Ukrainian President Volodymyr Zelenskyy on Friday denounced as a war crime what he said was the Russian shelling of a jail holding Ukrainian prisoners of war (POWs).
“I heard reports today about the attack of the occupiers on Olenivka, Donetsk region. It was a deliberate Russian war crime, a deliberate mass murder of Ukrainian prisoners of war. More than 50 dead,” Zelenskyy said in a late-night video address.
He called on Washington to declare Russia as a state sponsor of terrorism following the attack.
“I am appealing especially to the United States of America. A decision is needed and it is needed now,” Zelenskyy said, adding that the United Nations and the International Committee of the Red Cross (ICRC) needed to do more to protect Ukrainian POWs.
Russia’s Defense Ministry earlier claimed that Kyiv’s forces had carried out the attack, in which 40 reportedly died, to prevent its soldiers from surrendering due to low morale.
Separatist authorities and Russian officials said the attack killed 53 Ukrainian POWs and wounded another 75.
The Ukrainian military denied making any strikes in Olenivka, and it accused the Russians of shelling the prison to cover up the alleged torture and execution of Ukrainians there.
The reports have not been independently verified.
The Ukrainian soldiers were taken prisoner by invading Russian forces after fierce fighting for the port of Mariupol on the Azov Sea. The Ukrainians had been holed up at the Azovstal steel plant for months as they defended the city.
Meanwhile, the ICRC said it was seeking access to the facility and has offered to help evacuate the wounded.
Here are the other main headlines from the war in Ukraine on July 29.
Russian forces bombarded the outskirts of the Ukrainian capital, Kyiv, on Thursday in the first attack in weeks on the city as Moscow continues its monthslong invasion of its neighbor.
Missiles targeting military installations in the district of Vyshhorod injured 15 people, according to a Telegram statement by Kyiv regional Governor Oleksiy Kuleba.
Life in Kyiv had been returning almost to normal following a failed Russian attempt to take the capital in the early weeks of Moscow’s invasion, which was launched on February 24.
The attack came as Ukraine marked its Day of Ukrainian Statehood — a new public holiday implemented by President Zelenskyy after the war broke out — for the first time, and as Lithuanian President Gitanas Nauseda was paying a visit to Kyiv.
The Chernihiv region northeast of Kyiv was also hit by 10 Russian missiles on Thursday, the regional governor, Vyacheslav Chausov. told Ukrainian TV. This was, again, the first attack on the area in weeks.
The North district command of the Ukrainian armed forces said more than 20 missiles had been fired from Belarus at the Chernihiv region, which borders Russia.
On the other hand, US Secretary of State Antony Blinken and Russian Foreign Minister Sergey Lavrov spoke for the first time since Russia invaded Ukraine on February 24.
Blinken told reporters afterward, “We had a frank and direct conversation.

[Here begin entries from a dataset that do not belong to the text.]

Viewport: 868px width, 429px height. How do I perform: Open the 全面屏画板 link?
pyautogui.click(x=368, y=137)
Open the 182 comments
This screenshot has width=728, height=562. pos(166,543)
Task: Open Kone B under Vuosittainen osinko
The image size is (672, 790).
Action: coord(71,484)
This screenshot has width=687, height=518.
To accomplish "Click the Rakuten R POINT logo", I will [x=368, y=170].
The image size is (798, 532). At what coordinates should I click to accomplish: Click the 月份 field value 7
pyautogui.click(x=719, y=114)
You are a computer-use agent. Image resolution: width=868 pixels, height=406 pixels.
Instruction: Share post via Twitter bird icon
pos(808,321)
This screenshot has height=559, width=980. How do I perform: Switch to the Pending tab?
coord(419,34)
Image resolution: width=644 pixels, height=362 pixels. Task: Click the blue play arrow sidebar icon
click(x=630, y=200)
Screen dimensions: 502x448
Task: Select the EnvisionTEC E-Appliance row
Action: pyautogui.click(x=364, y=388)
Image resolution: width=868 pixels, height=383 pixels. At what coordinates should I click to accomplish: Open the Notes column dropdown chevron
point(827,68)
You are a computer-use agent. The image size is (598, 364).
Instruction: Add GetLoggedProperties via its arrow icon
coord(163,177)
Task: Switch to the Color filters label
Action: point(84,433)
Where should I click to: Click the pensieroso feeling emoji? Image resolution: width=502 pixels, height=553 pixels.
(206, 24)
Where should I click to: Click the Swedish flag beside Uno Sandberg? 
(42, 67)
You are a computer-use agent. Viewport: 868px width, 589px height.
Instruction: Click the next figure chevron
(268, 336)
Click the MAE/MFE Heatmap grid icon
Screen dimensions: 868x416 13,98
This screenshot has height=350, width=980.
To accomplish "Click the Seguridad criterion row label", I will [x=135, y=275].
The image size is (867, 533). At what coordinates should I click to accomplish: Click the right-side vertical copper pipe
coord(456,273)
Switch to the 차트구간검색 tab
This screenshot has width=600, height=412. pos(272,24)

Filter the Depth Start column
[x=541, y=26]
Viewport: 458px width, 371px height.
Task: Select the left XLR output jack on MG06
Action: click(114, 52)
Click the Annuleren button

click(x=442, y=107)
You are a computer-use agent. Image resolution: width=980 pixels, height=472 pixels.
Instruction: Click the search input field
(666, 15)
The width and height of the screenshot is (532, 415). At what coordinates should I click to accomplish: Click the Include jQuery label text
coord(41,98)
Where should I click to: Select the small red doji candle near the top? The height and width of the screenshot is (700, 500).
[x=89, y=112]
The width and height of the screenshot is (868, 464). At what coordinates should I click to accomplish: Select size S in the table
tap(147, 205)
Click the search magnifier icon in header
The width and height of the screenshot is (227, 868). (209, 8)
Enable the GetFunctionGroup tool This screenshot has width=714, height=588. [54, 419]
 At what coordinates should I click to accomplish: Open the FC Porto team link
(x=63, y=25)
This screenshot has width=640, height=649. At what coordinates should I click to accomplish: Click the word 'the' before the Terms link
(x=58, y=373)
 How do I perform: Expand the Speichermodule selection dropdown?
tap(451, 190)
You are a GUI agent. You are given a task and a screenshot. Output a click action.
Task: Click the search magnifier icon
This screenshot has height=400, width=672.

I pressed the Kremlin to accept the substantial proposal that we put forward.”
Blinken was referring to a proposal the Biden administration made public Thursday to exchange Russian arms dealer Viktor Bout who is in prison in the US for the detained Americans, US Olympian and women’s basketball star Brittany Griner and former US Marine Paul Whelan.
The US Secretary of State also said he told Lavrov that the world will not recognize Russia’s effort to annex part of Ukraine’s territory.
A Russian Ministry of Foreign Affairs readout said Lavrov told Blinken the US was not living up to promises that exempt food from sanctions against Moscow.